Kamasi Washington: tenor saxophone
Thundercat: electric bass
Miles Mosley: acoustic bass
Ronald Bruner: drums
Tony Austin: drums
Leon Mobley: percussion
Cameron Graves: piano, organ, choir vocal
Brandon Coleman: keyboards. organ
Ryan Porter: trombone
Igmar Thomas: trumpet
Patrice Quinn: lead vocals
Dwight Trible: lead vocals
Neel Hammond, Tylana Renga Enomoto, Paul Cartwright, Jennifer Simone, Lucia Micarelli: violin
Molly Rodgers, Andrea Whitt: viola
Artyom Manukyan, Ginger Murphy: cello
Dawn Norfleet, Thalma de Freitas, Maiya Sykes, Gina Manziello, Patrice Quinn, Natasha F Agrama, Dwight Trible, Steven Wayne, Taylor Graves, Charles Jones, Jason Morales, Dexter Story, Tracy Carter: choir vocal
Recorded at King Size Sound Labs
Producer: Kamasi Washington
Lead Tracking Engineer: Tony Austin
Mastered by Stephen Marcussen
Mixed by Benjamin Tierney
Photography by Mike Park Cover Art: Patrick Henry Johnson
The title is not to be taken lightly. In numbers it translates as: 3CDs; 17 songs; 32-piece orchestra; 20-piece choir; 10-piece band. With scale being such a defining feature of this music, it is also worth noting that there are 172 minutes to contend with, and it is to Washington’s credit that the output is justified, first and foremost because the artistic ambition matches the sweeping production.
Known for his work with producer Flying Lotus and a member of the Los Angeles aggregation The West Coast Get Down, Washington is a player and composer with a penchant for long-form pieces in which melodic lines are ornate anthems wrapped in finely shaded orchestral threads. Although music industry marketeers will inevitably tag this as ‘spiritual jazz’ the dominant aesthetic thankfully avoids any of the sub-genre’s clichés, such is Washington’s desire to draw together references that are refreshingly disparate. In real terms that means that the all-important choral basis of the music – mostly sleek soprano lines that soar around the themes like a volley of flutes and piccolos – blends Horace Silver and Pharoah Sanders from the 1980s rather than 70s (think the former’s The Continuity Of Spirit and the latter’s Heart Is A Melody), while some of the rhythmic and harmonic content has the authoritative, dark-tolight stance of the great Horace Tapscott’s Pan Afrikan People’s Arkestra. Washington’s own playing, with his dry, stark tone and concise, clenched phrasing is impressive, but the greatest achievement of this work is the newness that springs from a deep historical root.
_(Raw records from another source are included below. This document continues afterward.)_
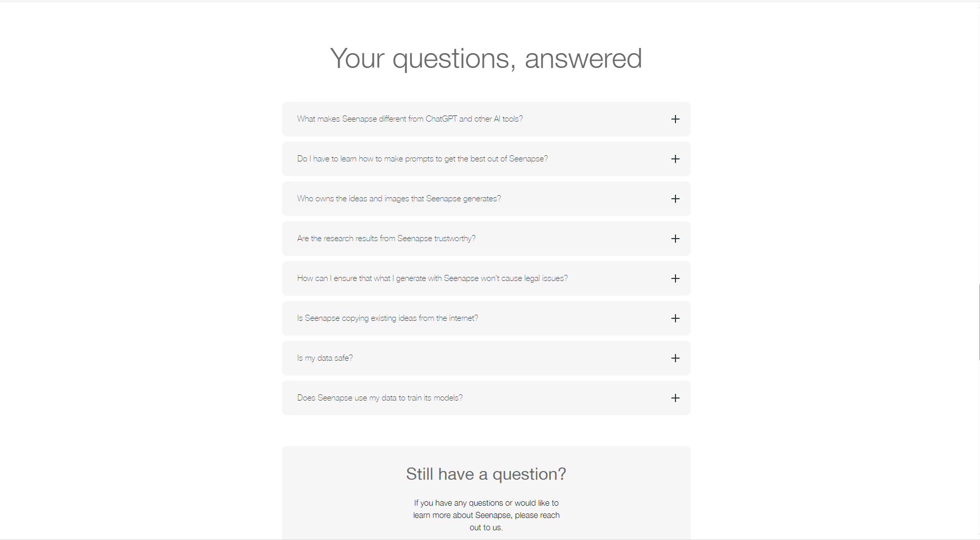The width and height of the screenshot is (980, 540).
Task: Click the plus icon beside the ChatGPT comparison question
Action: coord(675,119)
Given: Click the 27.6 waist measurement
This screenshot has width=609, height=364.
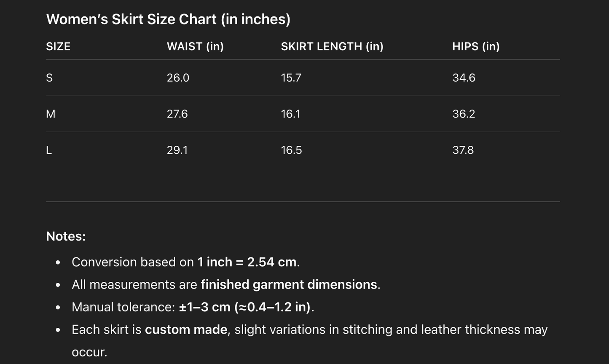Looking at the screenshot, I should pos(177,114).
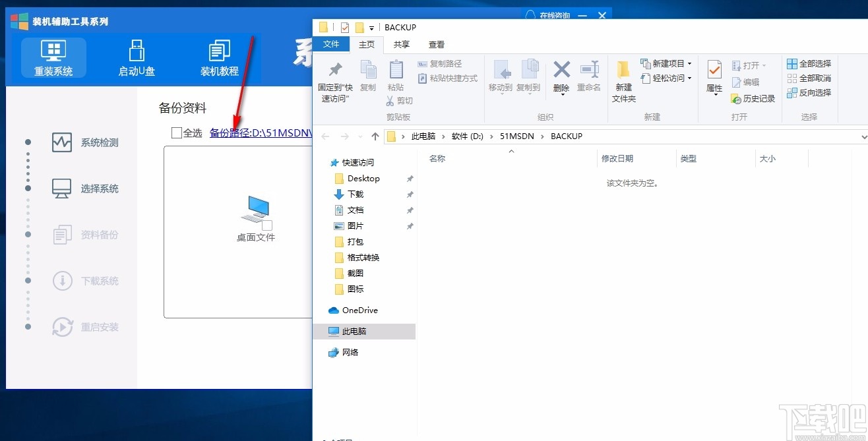Enable the 全选 checkbox in backup panel
Image resolution: width=868 pixels, height=441 pixels.
coord(175,132)
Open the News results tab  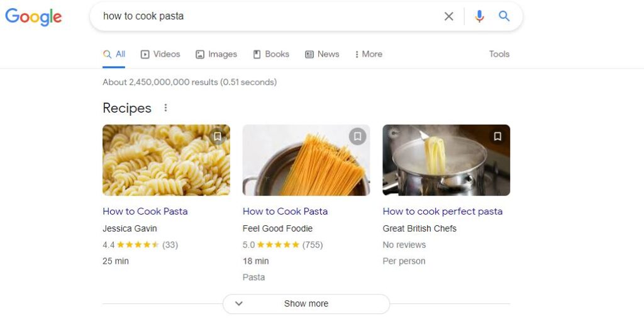[x=322, y=54]
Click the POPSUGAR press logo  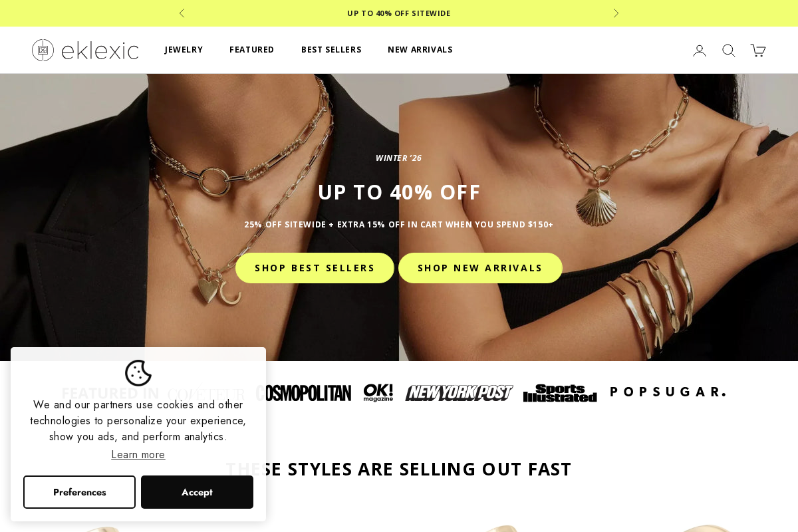pyautogui.click(x=668, y=392)
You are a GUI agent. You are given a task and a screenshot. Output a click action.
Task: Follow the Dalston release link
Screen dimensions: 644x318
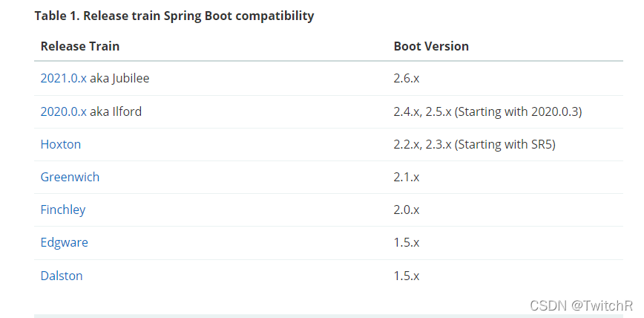click(61, 275)
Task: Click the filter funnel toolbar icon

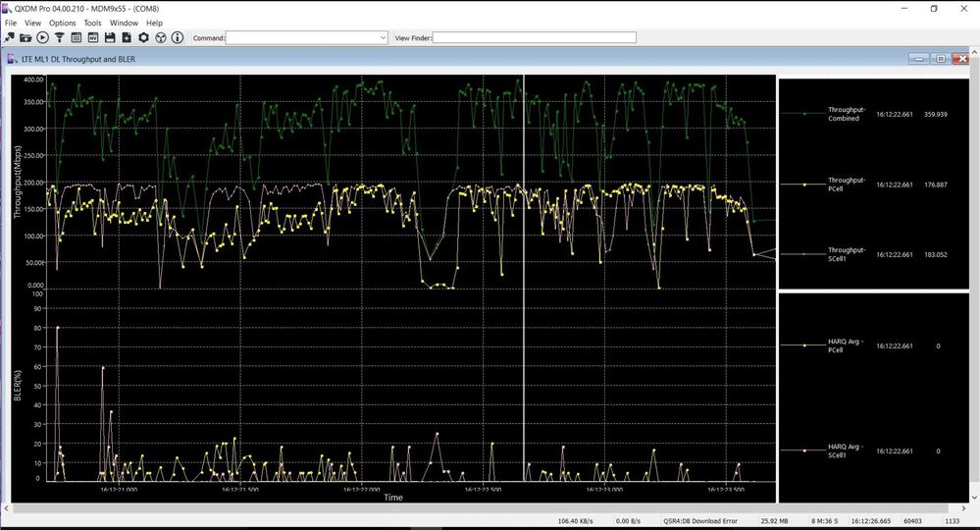Action: tap(59, 38)
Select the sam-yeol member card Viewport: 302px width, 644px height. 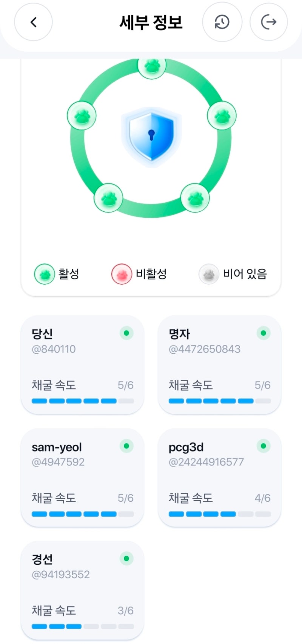coord(82,478)
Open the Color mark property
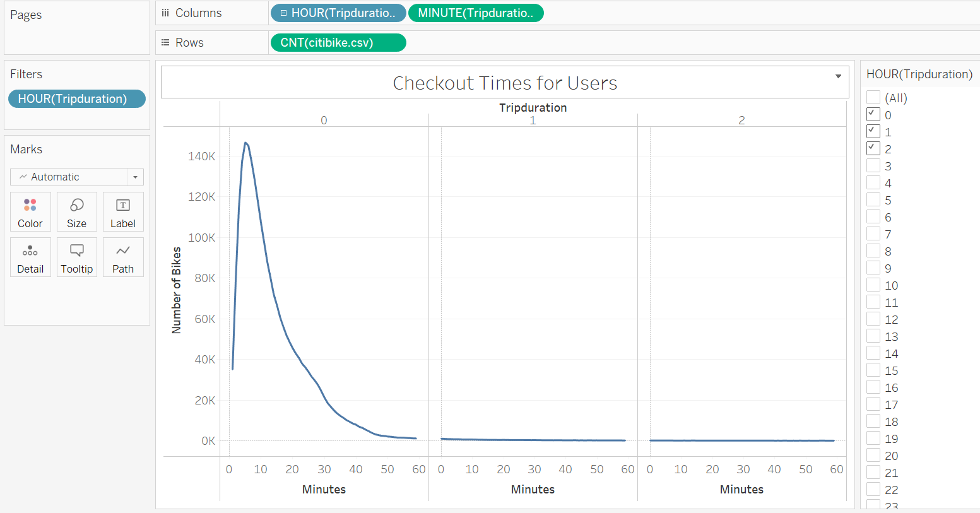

Moving from hard swing to funk to some of the digital age sensibilities scoped out by Thundercat, this is an album of progressive present day thinking that willfully acknowledges its debt to the past, as befits the ongoing relationship between the two. So if there is a sample of a Malcolm X speech it is relevant to the current political debate: There’s nothing wrong with being a Muslim. There is something very right about the premise and execution of this work.